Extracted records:
=======

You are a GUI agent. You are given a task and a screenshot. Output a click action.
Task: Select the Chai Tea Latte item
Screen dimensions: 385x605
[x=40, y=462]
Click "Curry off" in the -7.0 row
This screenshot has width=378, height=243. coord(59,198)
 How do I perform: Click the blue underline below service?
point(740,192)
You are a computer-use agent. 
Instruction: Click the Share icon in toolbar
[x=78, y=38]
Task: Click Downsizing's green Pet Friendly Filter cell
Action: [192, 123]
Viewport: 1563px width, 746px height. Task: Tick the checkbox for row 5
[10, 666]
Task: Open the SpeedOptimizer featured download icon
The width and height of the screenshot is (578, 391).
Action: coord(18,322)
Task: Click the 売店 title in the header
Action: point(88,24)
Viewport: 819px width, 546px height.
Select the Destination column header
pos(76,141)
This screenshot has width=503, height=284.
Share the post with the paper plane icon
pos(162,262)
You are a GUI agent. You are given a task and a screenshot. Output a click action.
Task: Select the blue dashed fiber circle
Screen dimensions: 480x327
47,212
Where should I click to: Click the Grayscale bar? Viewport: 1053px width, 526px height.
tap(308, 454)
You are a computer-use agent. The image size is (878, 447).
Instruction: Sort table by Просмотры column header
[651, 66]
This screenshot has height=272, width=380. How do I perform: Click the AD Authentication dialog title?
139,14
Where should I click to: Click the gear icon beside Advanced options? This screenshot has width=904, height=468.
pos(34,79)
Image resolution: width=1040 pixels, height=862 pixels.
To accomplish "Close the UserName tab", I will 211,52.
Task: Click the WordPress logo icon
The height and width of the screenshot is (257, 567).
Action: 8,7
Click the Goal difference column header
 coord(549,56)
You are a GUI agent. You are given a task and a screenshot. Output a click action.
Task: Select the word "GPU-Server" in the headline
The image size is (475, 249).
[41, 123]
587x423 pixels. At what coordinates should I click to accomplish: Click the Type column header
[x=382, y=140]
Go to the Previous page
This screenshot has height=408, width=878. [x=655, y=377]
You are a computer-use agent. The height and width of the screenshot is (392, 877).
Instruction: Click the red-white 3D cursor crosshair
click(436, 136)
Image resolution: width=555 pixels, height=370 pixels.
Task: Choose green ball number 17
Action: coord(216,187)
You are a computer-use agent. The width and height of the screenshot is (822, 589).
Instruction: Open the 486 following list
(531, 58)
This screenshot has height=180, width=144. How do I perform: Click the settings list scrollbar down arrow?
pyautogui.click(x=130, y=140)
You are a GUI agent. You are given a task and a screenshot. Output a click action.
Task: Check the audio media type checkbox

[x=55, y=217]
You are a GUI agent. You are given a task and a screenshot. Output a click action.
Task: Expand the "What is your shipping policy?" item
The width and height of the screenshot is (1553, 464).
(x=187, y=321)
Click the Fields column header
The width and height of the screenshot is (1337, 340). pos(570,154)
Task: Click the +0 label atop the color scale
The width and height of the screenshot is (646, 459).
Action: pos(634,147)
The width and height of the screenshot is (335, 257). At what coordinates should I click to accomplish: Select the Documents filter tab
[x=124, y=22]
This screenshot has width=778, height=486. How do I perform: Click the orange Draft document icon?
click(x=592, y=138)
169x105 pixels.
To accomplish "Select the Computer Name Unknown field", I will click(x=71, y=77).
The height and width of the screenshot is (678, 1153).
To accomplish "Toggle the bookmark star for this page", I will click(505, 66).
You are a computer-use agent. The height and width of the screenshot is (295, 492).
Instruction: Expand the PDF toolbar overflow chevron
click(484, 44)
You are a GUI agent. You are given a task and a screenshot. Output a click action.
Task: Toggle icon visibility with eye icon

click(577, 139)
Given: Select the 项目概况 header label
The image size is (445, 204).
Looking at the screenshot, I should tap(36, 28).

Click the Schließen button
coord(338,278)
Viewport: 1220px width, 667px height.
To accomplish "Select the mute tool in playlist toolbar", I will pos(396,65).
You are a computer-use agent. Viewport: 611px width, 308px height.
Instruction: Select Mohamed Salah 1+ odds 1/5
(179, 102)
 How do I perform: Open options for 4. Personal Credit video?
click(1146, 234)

=======

What this task involves: Output the line bearing "169x105 pixels." along with all the lines after it through the end of the entries, exactly, and no other lines.

Exercise result:
169x105 pixels.
To accomplish "Select the Computer Name Unknown field", I will click(x=71, y=77).
The height and width of the screenshot is (678, 1153).
To accomplish "Toggle the bookmark star for this page", I will click(505, 66).
You are a computer-use agent. The height and width of the screenshot is (295, 492).
Instruction: Expand the PDF toolbar overflow chevron
click(484, 44)
You are a GUI agent. You are given a task and a screenshot. Output a click action.
Task: Toggle icon visibility with eye icon

click(577, 139)
Given: Select the 项目概况 header label
The image size is (445, 204).
Looking at the screenshot, I should tap(36, 28).

Click the Schließen button
coord(338,278)
Viewport: 1220px width, 667px height.
To accomplish "Select the mute tool in playlist toolbar", I will pos(396,65).
You are a computer-use agent. Viewport: 611px width, 308px height.
Instruction: Select Mohamed Salah 1+ odds 1/5
(179, 102)
 How do I perform: Open options for 4. Personal Credit video?
click(1146, 234)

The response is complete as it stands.